Proposed in 1989 and now used in many production systems (e.g. Chubby, Spanner, Ceph, Neo4j) the Paxos algorithm is a method for reaching consensus between replicas in a distributed system. At a very high level, the algorithm is simple; replicas can ask to coordinate, or grant promises to be coordinated; they can broadcast values to be accepted, and either acknowledge or reject those values. Conceptually, this mainly just requires that all replicas know how many total replicas there are in the system, so there’s a shared understanding of what it takes to make consensus. If a majority of replicas accept a value, that’s consensus, and the value is committed. The algorithm is used by each replica to independently construct and maintain an identical log of values, which can then be used to construct and maintain consistent data across all of the replicas. However, the algorithm is not at all simple in it’s execution, as is clear from reading Paxos Made Live - An Engineering Perspective by Tushar Chandra, Robert Griesemer, and Joshua Redstone. In this post I’ll discuss their paper along with the ePaxos paper, which presents a different approach.
Government in Theory and in Practice
It’s hard not to notice the authors’ grumpiness at Paxos when reading this paper; they’ve clearly experienced a great deal of frustration in taking Paxos from theory into practice. In one of the final sections of their paper, they go so far as to call out the fault-tolerance community as a whole, arguing that it has failed to develop tools for implementing and testing algorithms. I wonder, though if this less a function of the community that these ideas have emerged from, and more a function of the time – 1989 is a pretty long time ago, and it would have been difficult if not impossible for anyone in any field of computer science to be able to anticipate what the authors refer to as “the needs of a real-world system” of today.
It sounds like their main challenge came down to the minutia of governance in a complex system (e.g. master churn, corruption), which to be fair, is probably not what Lamport was really thinking about when he first proposed Paxos. Government is always more complex in practice than in theory.
Clever Tricks
There were several design choices in the paper that recall earlier papers we’ve read in class; the “snapshots” are reminiscent of those discussed in the GFS paper and the “landmarks” described in the Elephant system paper, and can also be used to fast-forward lagging replicas to a point where the leading replica can step in with a live log. The offloading of some responsibilities onto the application reminded me of the Bayou and GFS papers. Even the MultiOp
technique, of bundling several database writes together into a single write (rather than having many smaller writes), recalls in some ways the single-sequential log segment commits of the Log Structured File System.

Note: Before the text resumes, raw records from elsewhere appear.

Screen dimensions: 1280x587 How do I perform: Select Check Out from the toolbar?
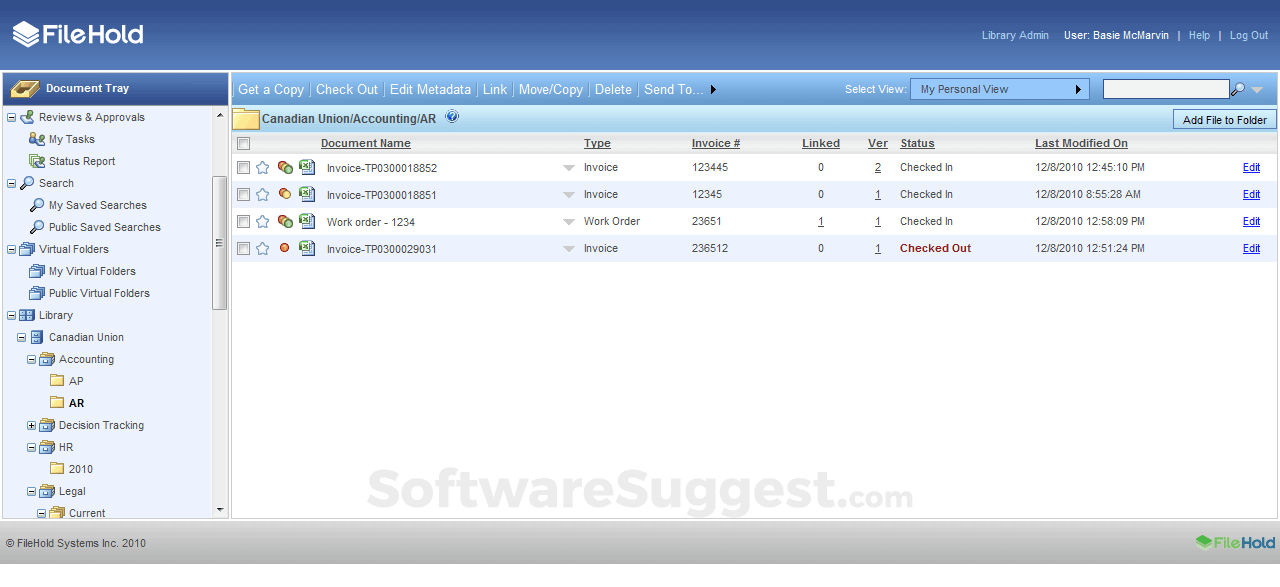(346, 89)
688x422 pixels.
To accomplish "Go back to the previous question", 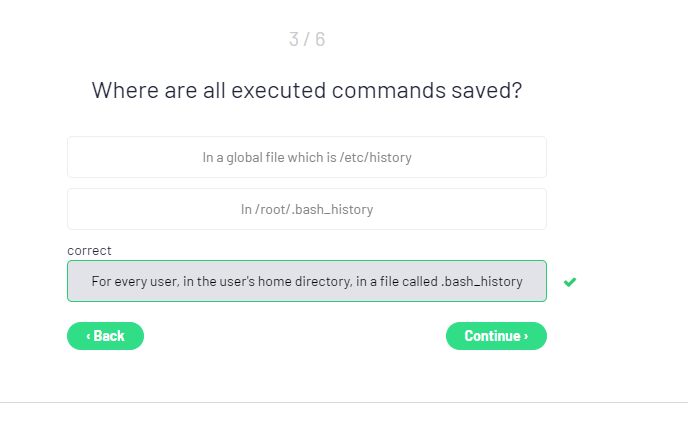I will coord(105,336).
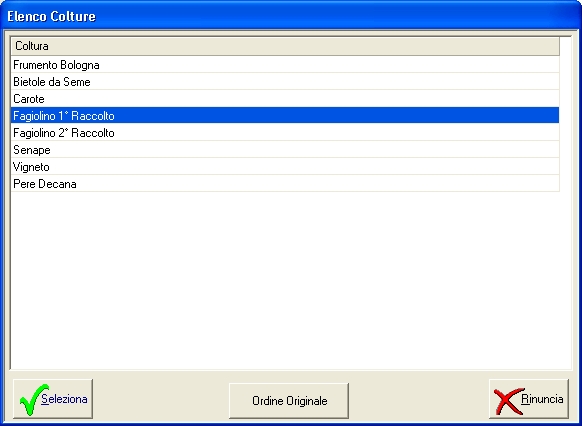
Task: Click highlighted Fagiolino 1° Raccolto row
Action: 285,115
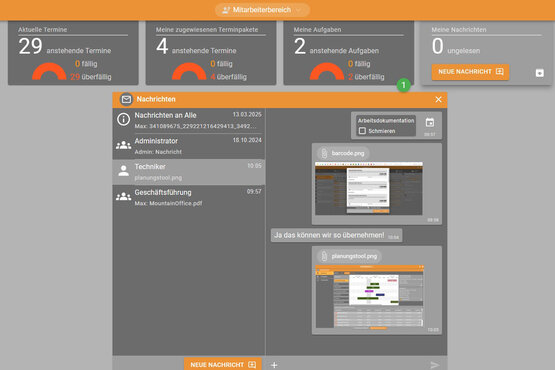Click the plus icon to add attachment

(x=274, y=365)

There were also some very clever techniques that seems novel; I liked the idea of using the simple checksum tool to periodically confirm consistency. I also liked the trick of artificially boosting the sequence numbers for propose messages to help avoid master churn. Finally, I think it was interesting to see where the authors chose not to use pure Paxos, such as on reads, where leases can allow master to more efficiently serve read operations purely locally.
Even More Consensus?
In the ePaxos paper, Iulian Moraru, David Andersen, and Michael Kaminsky present a different approach to Paxos. The goals of ePaxos are to enable more decentralized activity by allowing more than one leader to function concurrently, and to reduce the ratio of permission-asking messages to action-taking messages.

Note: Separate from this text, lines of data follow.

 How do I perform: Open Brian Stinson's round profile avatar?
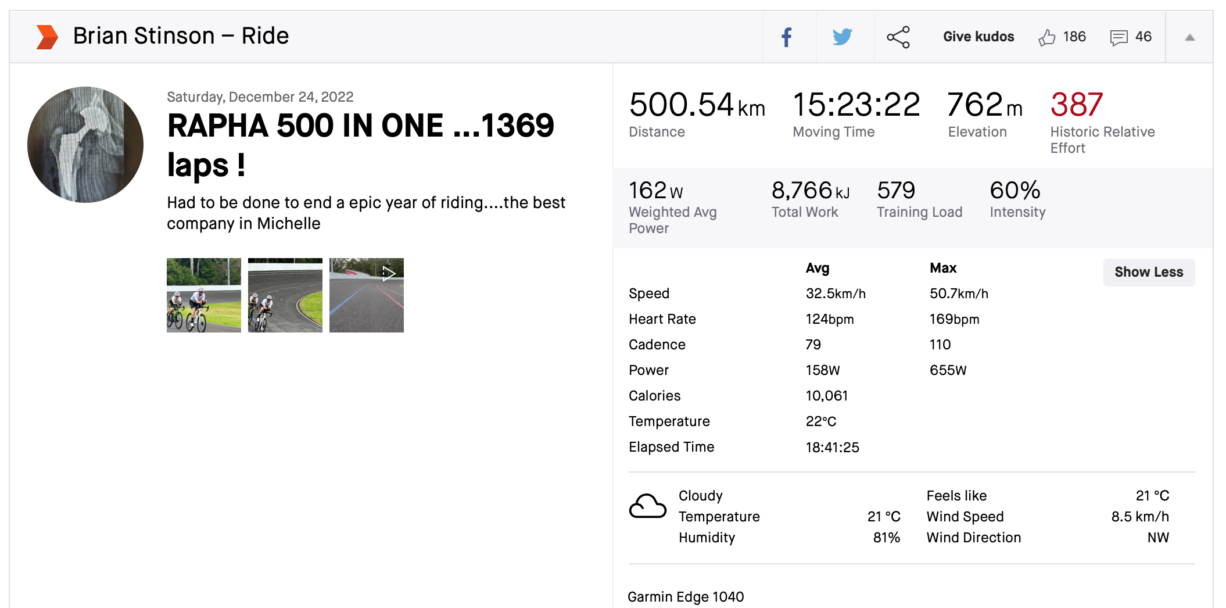click(x=85, y=144)
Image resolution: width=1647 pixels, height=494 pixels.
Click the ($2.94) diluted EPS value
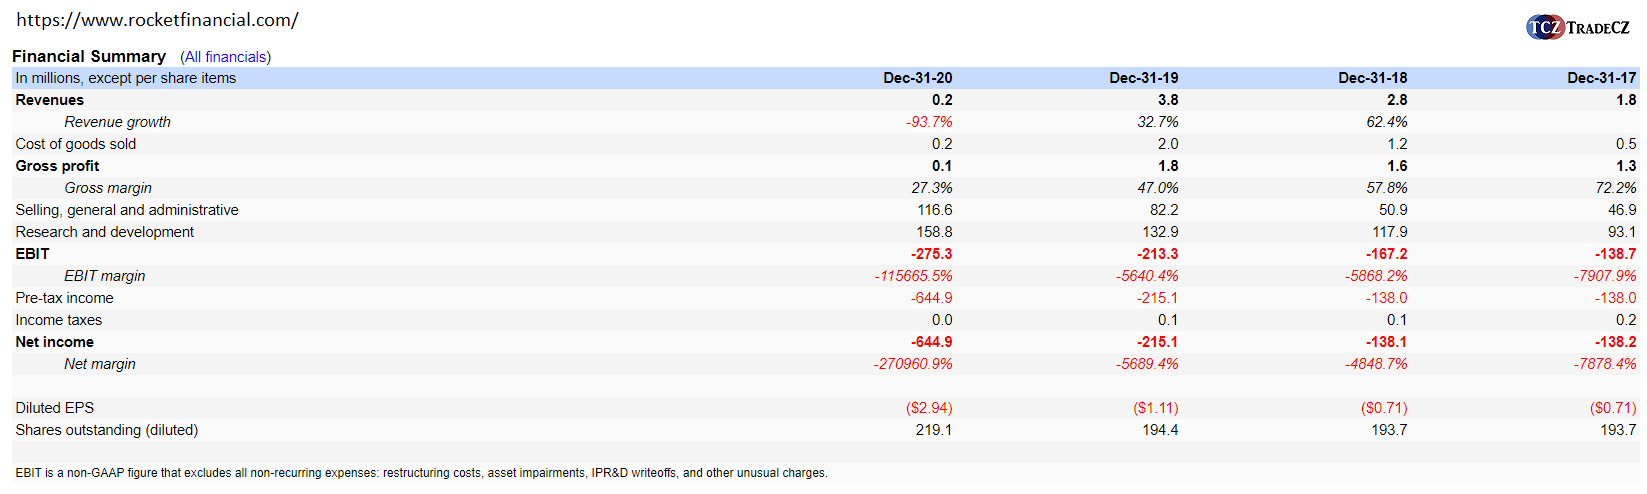(929, 408)
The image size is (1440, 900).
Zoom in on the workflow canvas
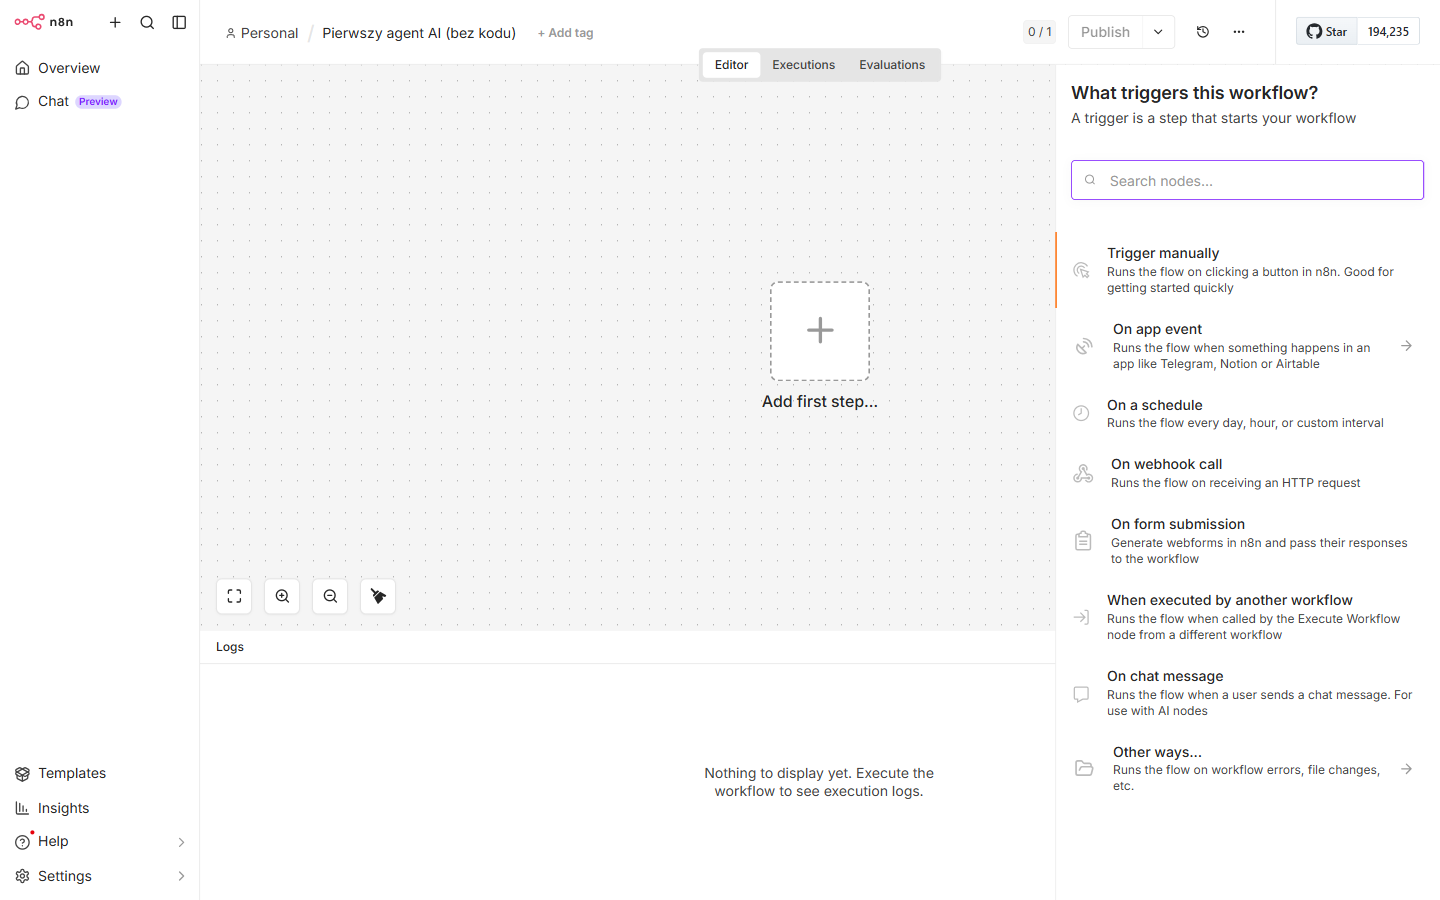pyautogui.click(x=282, y=596)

One result is that they fundamentally change what they mean by a “commit”; in prior readings, a “commit” implies a write to the log; but this is not the case in ePaxos. Because the burden for being allow to “commit” things is so drastically reduced in ePaxos, the notion of a “commit” is also softer than it is for Paxos and for the eventually consistent systems we read about last week. In some sense, commits in Paxos are a kind of buffer, occupying a liminal space where ordering and logic can still be applied before things are permanently executed in the log.

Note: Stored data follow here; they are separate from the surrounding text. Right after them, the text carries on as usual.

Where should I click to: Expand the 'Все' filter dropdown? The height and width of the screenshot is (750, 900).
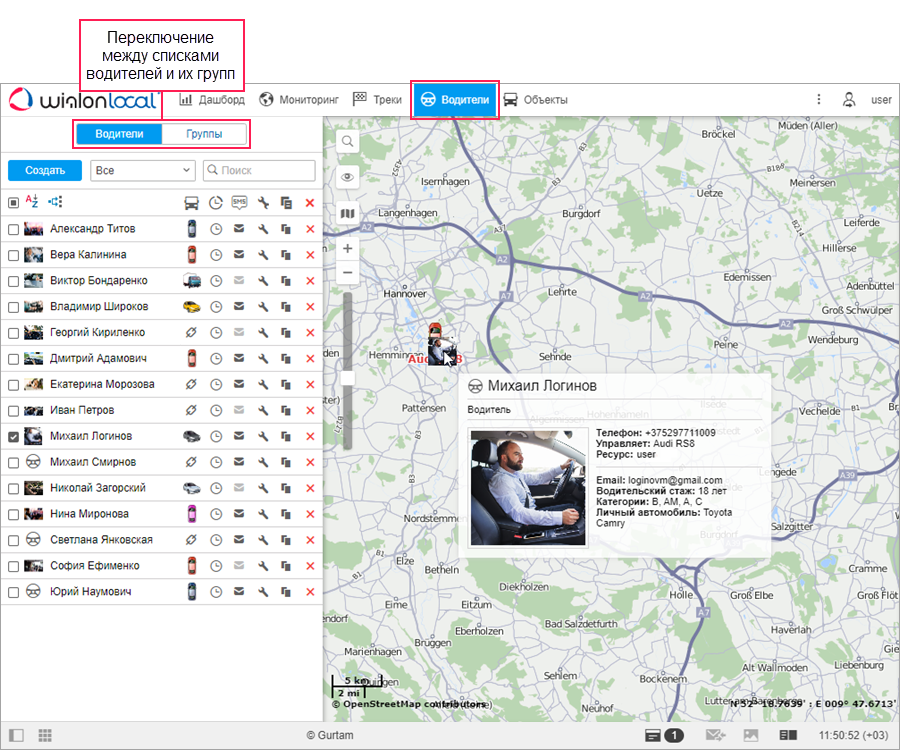[x=143, y=171]
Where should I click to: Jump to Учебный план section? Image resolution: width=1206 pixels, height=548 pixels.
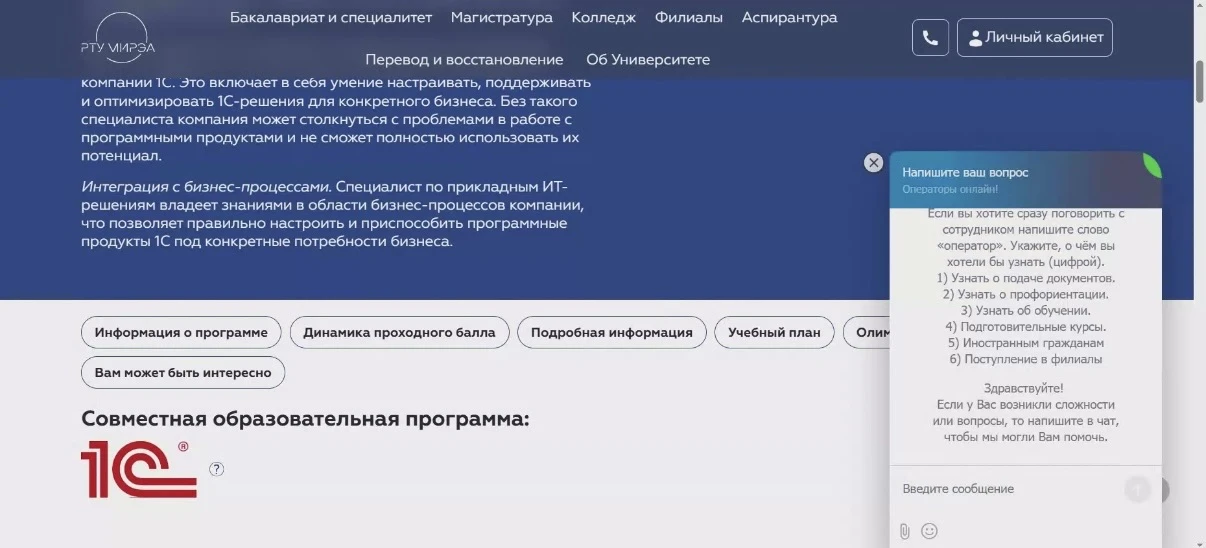[x=774, y=333]
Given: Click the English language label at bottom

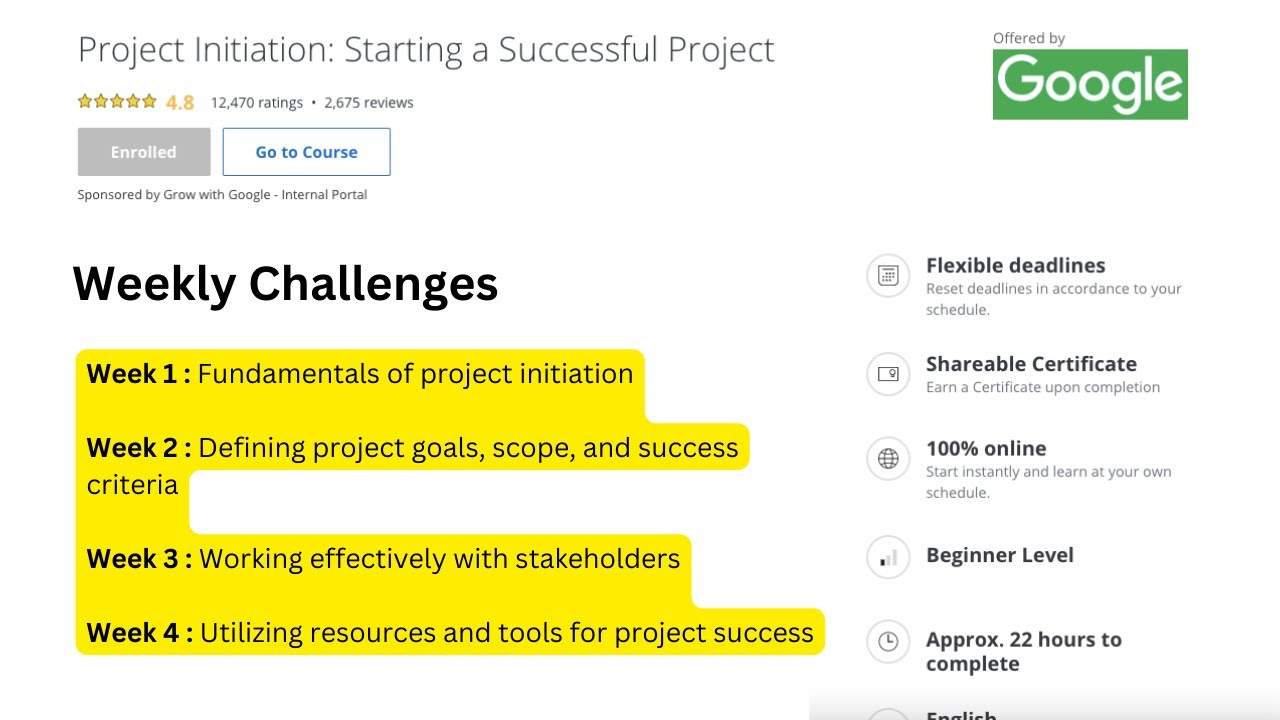Looking at the screenshot, I should [x=961, y=714].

While many other Paxos variants rely upon a stable leader (e.g. Fast Paxos, Generalized Paxos, Multicoordinated Paxos), ePaxos is decentralized. Yet, unlike other decentralized variants, like Mencius (which rotates leaders), ePaxos is able to run more quickly, because it sort of “cheats” by only sending messages to the bare minimum of voters. Kind of the distributed systems version of gerrymandering. The logic here is that for most commands, the probability of conflict is really low; and we don’t need everyone to vote every single time if some of the issues aren’t relevant to all voters (ironically, this is usually called “elitism”, not “egalitarianism”).
Though ePaxos passes fewer messages around, they are larger (because they carry more state), and they include some of the information we have encountered in prior readings, such as the deps
and seqs
, which are very reminiscent of the dependency chains and causal cuts described in the Bolt-on Causal Consistency paper.